Tengo una especie de mantra que repito mucho cuando aparece en una conversación la dicotomía entre negocio y desarrollo que dice: negocio somos todos.

Se entiende la necesidad de utilizar alguna terminología para diferenciar entre los departamentos técnicos y aquellos más especializados en plantear estratégias de negocio, pero es una línea que intento ayudar a difuminar un poco siempre que tengo ocasión de hacer que alguien observe su orientación.

No se trata de confundir responsabilidades pero sí que creo que, muchas veces, facilitar con algunos planteamientos una revisión de la orientación de algunas personas o equipos, puede hacer un cambios sustancial en el día a día del trabajo y en el resultado final de los equipos que trabajan con Scrum.

Mi planteamiento es que, especialmente en una empresa de producto, todos somos personas de negocio, con la particularidad de que tenemos habilidades distintas.

Si esto no se tiene en cuenta de vez en cuando se corre el riesgo de perder de vista la razón final por la que programamos, diseñamos, o incluso por qué queremos hacer uso de metodologías ágiles.

La verdad es generalemente, y esto lo he escuchado decir a unos cuantos Scrum Masters más, las personas que están programando o diseñando flujos y demás, conocen incluso más el producto que tienen entre manos que las propias personas de operativa diaria en algunos aspectos. No hacer uso de ese conocimiento y no aprovechar el conocimiento que viene de abajo a arriba es, según lo veo yo, sería mirar para otro lado.
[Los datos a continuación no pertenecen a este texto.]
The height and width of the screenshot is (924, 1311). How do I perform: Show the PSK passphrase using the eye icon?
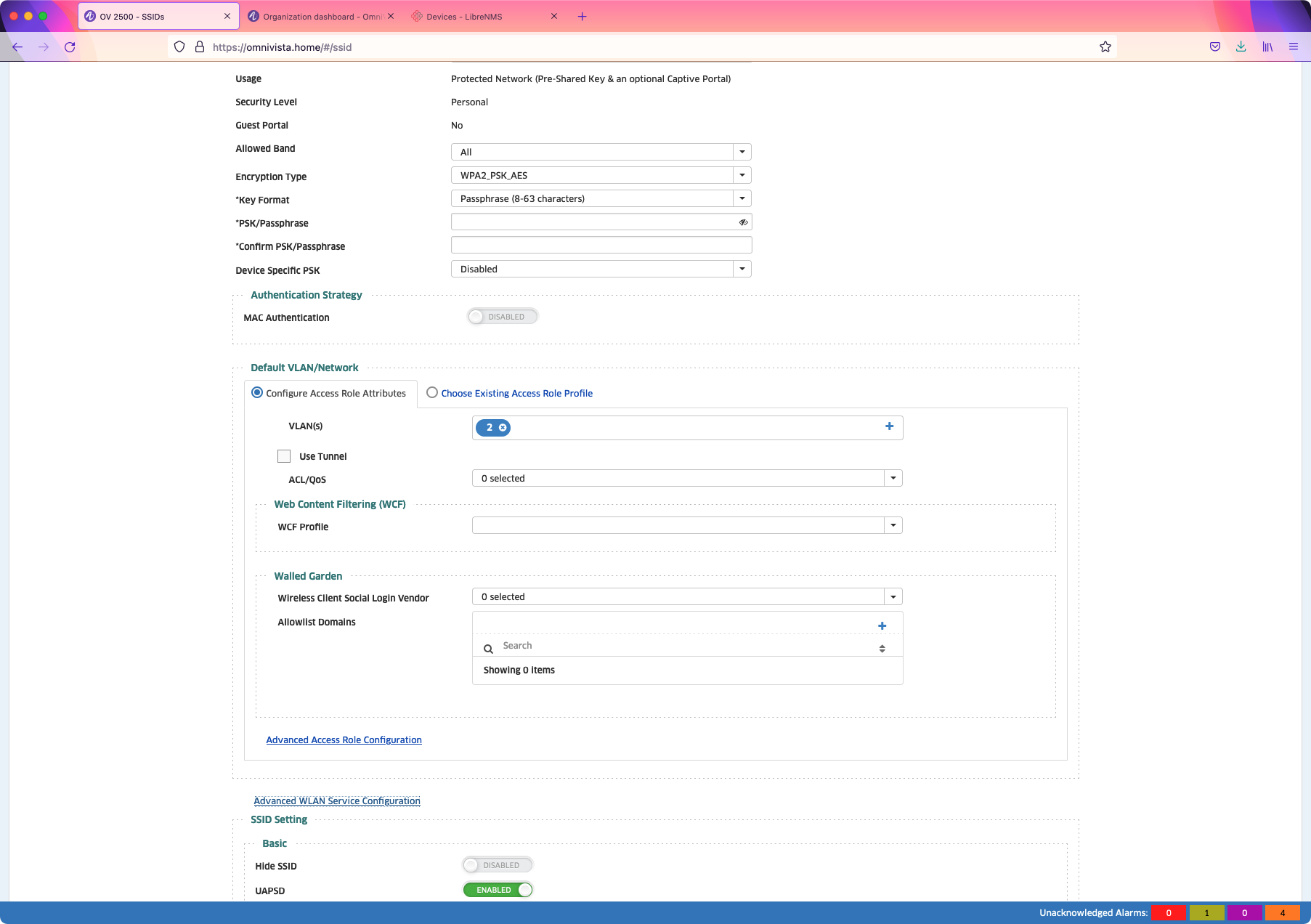tap(743, 222)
Todas las capas del negocio deberían también revisar de vez en cuando cuanta importancia le están dando a ese conocimiento que viene de abajo a arriba. Ninguna empresa que quiera trabajar de manera ágil debe perder la oportunidad de conseguir que todos sus equipos de trabajo tengan una alta orientación a negocio.

Por supuesto que cada uno disfruta de cada parte del proceso de concepción, producción y venta del producto que domina y le motiva pero al final todos lo estamos haciendo con un objetivo común. Lo que hacemos en el día a día es un medio, no un fin.